TASK PROMPT: In the data below, find every line with the word "agent" and copy it out.

Items listed in a dataset

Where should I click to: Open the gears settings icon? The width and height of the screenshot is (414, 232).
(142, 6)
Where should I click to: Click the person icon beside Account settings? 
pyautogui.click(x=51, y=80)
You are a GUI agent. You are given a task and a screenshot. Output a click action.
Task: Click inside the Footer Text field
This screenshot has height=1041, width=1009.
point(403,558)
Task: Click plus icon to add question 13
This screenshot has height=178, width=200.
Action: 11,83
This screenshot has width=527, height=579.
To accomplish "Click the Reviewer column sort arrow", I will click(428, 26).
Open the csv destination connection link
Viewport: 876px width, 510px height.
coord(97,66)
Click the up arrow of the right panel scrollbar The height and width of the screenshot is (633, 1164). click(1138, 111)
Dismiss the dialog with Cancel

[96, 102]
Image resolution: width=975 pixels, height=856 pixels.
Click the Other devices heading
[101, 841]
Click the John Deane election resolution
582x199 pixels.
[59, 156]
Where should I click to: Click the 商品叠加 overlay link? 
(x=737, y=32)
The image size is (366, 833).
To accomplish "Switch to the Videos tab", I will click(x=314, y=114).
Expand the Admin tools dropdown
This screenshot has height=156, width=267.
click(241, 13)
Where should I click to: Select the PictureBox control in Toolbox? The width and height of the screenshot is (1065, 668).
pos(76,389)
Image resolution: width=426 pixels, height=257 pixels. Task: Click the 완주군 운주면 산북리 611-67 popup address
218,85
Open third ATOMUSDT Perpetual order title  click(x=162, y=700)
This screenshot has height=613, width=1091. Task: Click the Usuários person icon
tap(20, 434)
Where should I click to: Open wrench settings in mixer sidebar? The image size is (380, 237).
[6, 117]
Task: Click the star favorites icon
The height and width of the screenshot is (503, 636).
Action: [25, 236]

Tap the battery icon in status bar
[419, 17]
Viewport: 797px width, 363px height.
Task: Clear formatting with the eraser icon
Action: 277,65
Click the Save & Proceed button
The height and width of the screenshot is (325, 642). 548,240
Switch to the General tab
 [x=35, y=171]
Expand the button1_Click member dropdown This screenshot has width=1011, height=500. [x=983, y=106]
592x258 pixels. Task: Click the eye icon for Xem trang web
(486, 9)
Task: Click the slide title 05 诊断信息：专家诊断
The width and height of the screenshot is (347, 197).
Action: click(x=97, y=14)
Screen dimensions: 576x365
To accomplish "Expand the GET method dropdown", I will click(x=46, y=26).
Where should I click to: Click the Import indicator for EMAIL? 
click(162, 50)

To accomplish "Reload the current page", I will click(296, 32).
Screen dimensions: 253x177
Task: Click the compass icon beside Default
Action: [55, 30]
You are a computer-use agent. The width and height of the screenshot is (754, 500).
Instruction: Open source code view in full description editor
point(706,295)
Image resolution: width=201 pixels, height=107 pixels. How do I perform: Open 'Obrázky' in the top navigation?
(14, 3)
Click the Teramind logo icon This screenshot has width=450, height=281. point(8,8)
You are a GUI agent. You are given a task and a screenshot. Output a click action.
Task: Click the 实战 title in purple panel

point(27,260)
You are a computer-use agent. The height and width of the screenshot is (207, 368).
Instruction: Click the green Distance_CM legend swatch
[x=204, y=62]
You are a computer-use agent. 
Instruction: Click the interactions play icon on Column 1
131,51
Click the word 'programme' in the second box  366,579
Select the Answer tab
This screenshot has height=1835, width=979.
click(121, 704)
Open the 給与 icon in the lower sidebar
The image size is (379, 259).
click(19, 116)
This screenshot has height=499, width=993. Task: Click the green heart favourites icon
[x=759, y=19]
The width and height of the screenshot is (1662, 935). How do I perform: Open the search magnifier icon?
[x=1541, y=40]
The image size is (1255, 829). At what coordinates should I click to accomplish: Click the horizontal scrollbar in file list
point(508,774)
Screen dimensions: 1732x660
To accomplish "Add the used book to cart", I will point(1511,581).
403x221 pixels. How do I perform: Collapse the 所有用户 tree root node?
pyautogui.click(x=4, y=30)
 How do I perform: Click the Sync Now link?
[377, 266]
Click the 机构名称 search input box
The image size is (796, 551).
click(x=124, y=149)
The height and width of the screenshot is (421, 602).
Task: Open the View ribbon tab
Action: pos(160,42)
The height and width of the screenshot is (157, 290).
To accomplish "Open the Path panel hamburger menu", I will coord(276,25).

SOLUTION TO THIS PROBLEM:
You are a GUI agent. You are given a task and a screenshot. Output a click action.
You are a computer-use agent. The width and height of the screenshot is (754, 500).
You are a GUI agent. You are given a task and a screenshot. Output a click action.
You are a computer-use agent. The height and width of the screenshot is (207, 368).
You are a computer-use agent. 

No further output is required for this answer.